##### Recorded data #####
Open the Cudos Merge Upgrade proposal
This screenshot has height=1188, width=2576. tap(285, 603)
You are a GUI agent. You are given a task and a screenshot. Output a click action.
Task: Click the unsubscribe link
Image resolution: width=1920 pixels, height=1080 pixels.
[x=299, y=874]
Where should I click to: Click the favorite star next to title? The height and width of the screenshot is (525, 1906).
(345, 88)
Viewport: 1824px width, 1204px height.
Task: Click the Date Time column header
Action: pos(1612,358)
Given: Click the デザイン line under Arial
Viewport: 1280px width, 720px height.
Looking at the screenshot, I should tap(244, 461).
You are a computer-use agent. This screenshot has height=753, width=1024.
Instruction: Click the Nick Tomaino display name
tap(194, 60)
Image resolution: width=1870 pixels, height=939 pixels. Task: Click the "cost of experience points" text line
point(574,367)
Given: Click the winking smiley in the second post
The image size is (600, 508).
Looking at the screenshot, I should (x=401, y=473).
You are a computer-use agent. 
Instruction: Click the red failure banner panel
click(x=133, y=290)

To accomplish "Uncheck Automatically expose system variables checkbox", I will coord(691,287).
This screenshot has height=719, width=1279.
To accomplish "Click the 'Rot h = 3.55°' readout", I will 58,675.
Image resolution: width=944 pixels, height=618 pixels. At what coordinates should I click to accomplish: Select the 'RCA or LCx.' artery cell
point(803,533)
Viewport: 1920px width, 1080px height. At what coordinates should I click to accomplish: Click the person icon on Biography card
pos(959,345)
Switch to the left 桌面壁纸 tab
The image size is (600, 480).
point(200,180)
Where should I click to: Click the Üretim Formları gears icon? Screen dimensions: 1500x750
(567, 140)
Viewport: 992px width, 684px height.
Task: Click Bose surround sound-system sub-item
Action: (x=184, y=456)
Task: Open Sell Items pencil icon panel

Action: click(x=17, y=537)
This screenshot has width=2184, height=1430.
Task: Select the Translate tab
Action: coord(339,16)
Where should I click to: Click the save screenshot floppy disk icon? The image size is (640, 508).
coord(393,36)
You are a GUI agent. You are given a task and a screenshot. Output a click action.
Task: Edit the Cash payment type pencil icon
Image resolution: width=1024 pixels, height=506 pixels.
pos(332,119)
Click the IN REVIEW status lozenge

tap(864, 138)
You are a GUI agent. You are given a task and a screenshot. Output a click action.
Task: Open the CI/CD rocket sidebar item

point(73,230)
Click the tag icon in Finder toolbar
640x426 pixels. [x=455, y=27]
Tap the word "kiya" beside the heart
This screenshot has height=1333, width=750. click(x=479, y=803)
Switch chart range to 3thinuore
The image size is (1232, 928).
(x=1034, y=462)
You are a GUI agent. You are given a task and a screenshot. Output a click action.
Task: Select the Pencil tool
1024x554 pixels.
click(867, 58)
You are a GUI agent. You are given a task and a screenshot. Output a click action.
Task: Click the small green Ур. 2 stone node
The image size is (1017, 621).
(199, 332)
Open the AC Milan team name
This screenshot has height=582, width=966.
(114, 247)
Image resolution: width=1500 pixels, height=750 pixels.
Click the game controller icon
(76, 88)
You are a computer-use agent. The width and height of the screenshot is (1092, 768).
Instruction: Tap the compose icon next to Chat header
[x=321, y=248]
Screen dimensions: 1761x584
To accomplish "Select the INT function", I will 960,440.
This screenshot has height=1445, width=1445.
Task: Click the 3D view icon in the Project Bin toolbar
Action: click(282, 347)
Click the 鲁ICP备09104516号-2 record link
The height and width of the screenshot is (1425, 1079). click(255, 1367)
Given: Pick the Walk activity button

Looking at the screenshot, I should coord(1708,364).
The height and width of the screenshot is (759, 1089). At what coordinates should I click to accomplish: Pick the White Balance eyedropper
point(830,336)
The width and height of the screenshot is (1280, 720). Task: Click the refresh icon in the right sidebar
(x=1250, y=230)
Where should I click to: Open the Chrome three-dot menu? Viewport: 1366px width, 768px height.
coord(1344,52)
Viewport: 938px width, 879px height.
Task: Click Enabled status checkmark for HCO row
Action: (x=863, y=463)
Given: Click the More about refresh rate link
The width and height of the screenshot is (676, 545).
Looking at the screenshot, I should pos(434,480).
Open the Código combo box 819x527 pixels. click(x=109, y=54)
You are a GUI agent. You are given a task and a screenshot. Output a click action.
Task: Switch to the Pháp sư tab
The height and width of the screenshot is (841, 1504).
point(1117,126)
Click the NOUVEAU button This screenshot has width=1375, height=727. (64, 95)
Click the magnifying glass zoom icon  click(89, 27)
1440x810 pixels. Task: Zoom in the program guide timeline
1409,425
#####
> _What you need to do_: Rewrite the listing above as a Markdown table with the columns "Row" and "Line", one numbered row per line and no rows for blank lines.

> _Exercise result_:
| Row | Line |
|---|---|
| 1 | Open the Cudos Merge Upgrade proposal |
| 2 | This screenshot has height=1188, width=2576. tap(285, 603) |
| 3 | You are a GUI agent. You are given a task and a screenshot. Output a click action. |
| 4 | Task: Click the unsubscribe link |
| 5 | Image resolution: width=1920 pixels, height=1080 pixels. |
| 6 | [x=299, y=874] |
| 7 | Where should I click to: Click the favorite star next to title? The height and width of the screenshot is (525, 1906). |
| 8 | (345, 88) |
| 9 | Viewport: 1824px width, 1204px height. |
| 10 | Task: Click the Date Time column header |
| 11 | Action: pos(1612,358) |
| 12 | Given: Click the デザイン line under Arial |
| 13 | Viewport: 1280px width, 720px height. |
| 14 | Looking at the screenshot, I should tap(244, 461). |
| 15 | You are a computer-use agent. This screenshot has height=753, width=1024. |
| 16 | Instruction: Click the Nick Tomaino display name |
| 17 | tap(194, 60) |
| 18 | Image resolution: width=1870 pixels, height=939 pixels. Task: Click the "cost of experience points" text line |
| 19 | point(574,367) |
| 20 | Given: Click the winking smiley in the second post |
| 21 | The image size is (600, 508). |
| 22 | Looking at the screenshot, I should (x=401, y=473). |
| 23 | You are a computer-use agent.  |
| 24 | Instruction: Click the red failure banner panel |
| 25 | click(x=133, y=290) |
| 26 | To accomplish "Uncheck Automatically expose system variables checkbox", I will coord(691,287). |
| 27 | This screenshot has height=719, width=1279. |
| 28 | To accomplish "Click the 'Rot h = 3.55°' readout", I will 58,675. |
| 29 | Image resolution: width=944 pixels, height=618 pixels. At what coordinates should I click to accomplish: Select the 'RCA or LCx.' artery cell |
| 30 | point(803,533) |
| 31 | Viewport: 1920px width, 1080px height. At what coordinates should I click to accomplish: Click the person icon on Biography card |
| 32 | pos(959,345) |
| 33 | Switch to the left 桌面壁纸 tab |
| 34 | The image size is (600, 480). |
| 35 | point(200,180) |
| 36 | Where should I click to: Click the Üretim Formları gears icon? Screen dimensions: 1500x750 |
| 37 | (567, 140) |
| 38 | Viewport: 992px width, 684px height. |
| 39 | Task: Click Bose surround sound-system sub-item |
| 40 | Action: (x=184, y=456) |
| 41 | Task: Open Sell Items pencil icon panel |
| 42 | Action: click(x=17, y=537) |
| 43 | This screenshot has width=2184, height=1430. |
| 44 | Task: Select the Translate tab |
| 45 | Action: coord(339,16) |
| 46 | Where should I click to: Click the save screenshot floppy disk icon? The image size is (640, 508). |
| 47 | coord(393,36) |
| 48 | You are a GUI agent. You are given a task and a screenshot. Output a click action. |
| 49 | Task: Edit the Cash payment type pencil icon |
| 50 | Image resolution: width=1024 pixels, height=506 pixels. |
| 51 | pos(332,119) |
| 52 | Click the IN REVIEW status lozenge |
| 53 | tap(864, 138) |
| 54 | You are a GUI agent. You are given a task and a screenshot. Output a click action. |
| 55 | Task: Open the CI/CD rocket sidebar item |
| 56 | point(73,230) |
| 57 | Click the tag icon in Finder toolbar |
| 58 | 640x426 pixels. [x=455, y=27] |
| 59 | Tap the word "kiya" beside the heart |
| 60 | This screenshot has height=1333, width=750. click(x=479, y=803) |
| 61 | Switch chart range to 3thinuore |
| 62 | The image size is (1232, 928). |
| 63 | (x=1034, y=462) |
| 64 | You are a GUI agent. You are given a task and a screenshot. Output a click action. |
| 65 | Task: Select the Pencil tool |
| 66 | 1024x554 pixels. |
| 67 | click(867, 58) |
| 68 | You are a GUI agent. You are given a task and a screenshot. Output a click action. |
| 69 | Task: Click the small green Ур. 2 stone node |
| 70 | The image size is (1017, 621). |
| 71 | (199, 332) |
| 72 | Open the AC Milan team name |
| 73 | This screenshot has height=582, width=966. |
| 74 | (114, 247) |
| 75 | Image resolution: width=1500 pixels, height=750 pixels. |
| 76 | Click the game controller icon |
| 77 | (76, 88) |
| 78 | You are a computer-use agent. The width and height of the screenshot is (1092, 768). |
| 79 | Instruction: Tap the compose icon next to Chat header |
| 80 | [x=321, y=248] |
| 81 | Screen dimensions: 1761x584 |
| 82 | To accomplish "Select the INT function", I will 960,440. |
| 83 | This screenshot has height=1445, width=1445. |
| 84 | Task: Click the 3D view icon in the Project Bin toolbar |
| 85 | Action: click(282, 347) |
| 86 | Click the 鲁ICP备09104516号-2 record link |
| 87 | The height and width of the screenshot is (1425, 1079). click(255, 1367) |
| 88 | Given: Pick the Walk activity button |
| 89 | Looking at the screenshot, I should coord(1708,364). |
| 90 | The height and width of the screenshot is (759, 1089). At what coordinates should I click to accomplish: Pick the White Balance eyedropper |
| 91 | point(830,336) |
| 92 | The width and height of the screenshot is (1280, 720). Task: Click the refresh icon in the right sidebar |
| 93 | (x=1250, y=230) |
| 94 | Where should I click to: Open the Chrome three-dot menu? Viewport: 1366px width, 768px height. |
| 95 | coord(1344,52) |
| 96 | Viewport: 938px width, 879px height. |
| 97 | Task: Click Enabled status checkmark for HCO row |
| 98 | Action: (x=863, y=463) |
| 99 | Given: Click the More about refresh rate link |
| 100 | The width and height of the screenshot is (676, 545). |
| 101 | Looking at the screenshot, I should pos(434,480). |
| 102 | Open the Código combo box 819x527 pixels. click(x=109, y=54) |
| 103 | You are a GUI agent. You are given a task and a screenshot. Output a click action. |
| 104 | Task: Switch to the Pháp sư tab |
| 105 | The height and width of the screenshot is (841, 1504). |
| 106 | point(1117,126) |
| 107 | Click the NOUVEAU button This screenshot has width=1375, height=727. (64, 95) |
| 108 | Click the magnifying glass zoom icon  click(89, 27) |
| 109 | 1440x810 pixels. Task: Zoom in the program guide timeline |
| 110 | 1409,425 |